Directed by Gene Stupnitsky ("Good Boys"), "Feelings" is a direct descendant of '80s teen coming-of-age comedies, but evolved for a new generation. It's a "Superbad"-style story with the sensitivity and class consciousness of John Hughes.
There simply aren't enough female dirtbags in cinema, so Lawrence's Maddie Barker — Uber driver and surly bartender — is a refreshing character. Her car's just been repossessed, towed by her ex, Gary (Ebon Moss-Bachrach), and with unpaid property tax bills looming, she needs wheels.

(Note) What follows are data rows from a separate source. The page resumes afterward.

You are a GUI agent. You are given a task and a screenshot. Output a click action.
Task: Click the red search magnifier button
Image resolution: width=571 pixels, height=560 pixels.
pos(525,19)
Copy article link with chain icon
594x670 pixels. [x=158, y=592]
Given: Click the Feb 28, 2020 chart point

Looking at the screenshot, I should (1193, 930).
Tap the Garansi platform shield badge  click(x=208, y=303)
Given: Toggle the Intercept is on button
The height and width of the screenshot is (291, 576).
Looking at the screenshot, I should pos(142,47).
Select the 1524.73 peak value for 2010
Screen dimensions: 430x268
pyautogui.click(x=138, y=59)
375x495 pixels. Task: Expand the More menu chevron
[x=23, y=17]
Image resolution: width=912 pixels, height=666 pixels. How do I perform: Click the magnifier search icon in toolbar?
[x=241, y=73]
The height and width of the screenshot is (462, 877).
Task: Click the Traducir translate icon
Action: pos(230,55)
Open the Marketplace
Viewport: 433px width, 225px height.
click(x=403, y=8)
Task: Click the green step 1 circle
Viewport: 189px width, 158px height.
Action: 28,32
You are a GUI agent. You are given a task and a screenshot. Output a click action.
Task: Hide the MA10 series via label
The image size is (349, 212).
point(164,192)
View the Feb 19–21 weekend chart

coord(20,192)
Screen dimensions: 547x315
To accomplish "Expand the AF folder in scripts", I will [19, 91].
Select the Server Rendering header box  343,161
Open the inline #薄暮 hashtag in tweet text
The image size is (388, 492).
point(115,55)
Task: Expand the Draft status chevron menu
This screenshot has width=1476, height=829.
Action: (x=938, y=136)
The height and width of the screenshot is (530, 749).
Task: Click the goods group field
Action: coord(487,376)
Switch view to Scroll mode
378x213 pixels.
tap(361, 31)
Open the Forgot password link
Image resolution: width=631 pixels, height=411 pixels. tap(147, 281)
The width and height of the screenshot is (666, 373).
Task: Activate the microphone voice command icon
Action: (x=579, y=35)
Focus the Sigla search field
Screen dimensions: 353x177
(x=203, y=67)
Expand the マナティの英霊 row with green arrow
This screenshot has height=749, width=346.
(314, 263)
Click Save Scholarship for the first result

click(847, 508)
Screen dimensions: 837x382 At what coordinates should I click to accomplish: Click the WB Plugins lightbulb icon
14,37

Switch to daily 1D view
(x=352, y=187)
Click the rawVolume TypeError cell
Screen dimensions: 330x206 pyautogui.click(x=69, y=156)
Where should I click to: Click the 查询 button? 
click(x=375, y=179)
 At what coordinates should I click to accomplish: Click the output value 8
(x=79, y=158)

Enter the weirdest Craigslist ad of all time: A pair of wealthy helicopter parents (Matthew Broderick and Laura Benanti) would like to "arrange" for a young woman to date their sheltered, nerdy son Percy (Andrew Barth Feldman) in exchange for a Buick. Maddie needs a car, and she's willing to romance a (legal) teenager, so off she roller blades for what she hopes will be a quick and easy venture into sex work.
But, of course, it's never about the destination but the friends we make along the way, and "Feelings" would never deny us that journey. Maddie and Percy forge a bond after a disastrous date that results in both experiencing harrowing bodily harm while in the buff, and something like a friendship blossoms between these two oddballs, who are odd in different ways. He's 19, she's 32, he's obsessed with rules, she's on probation.
Feldman, a 21-year-old Broadway star ("Dear Evan Hansen") in his first starring film role, shines opposite Lawrence as Percy, the anxious, cautious foil to Maddie's reckless wild child. There's a beautiful subtlety to his performance and a precision to his physicality that make him an incredibly compelling screen presence, and their opposites-attract chemistry is ridiculously charming.
What makes "Feelings" so sharp and funny, though, isn't the raunchy jokes, or the physical comedy (though the sight of Lawrence bouncing Feldman on her knee might be the funniest image on-screen this summer), it's the savagery of the generational social commentary underpinning the script by Stupnitsky and John Phillips, and no generation is safe.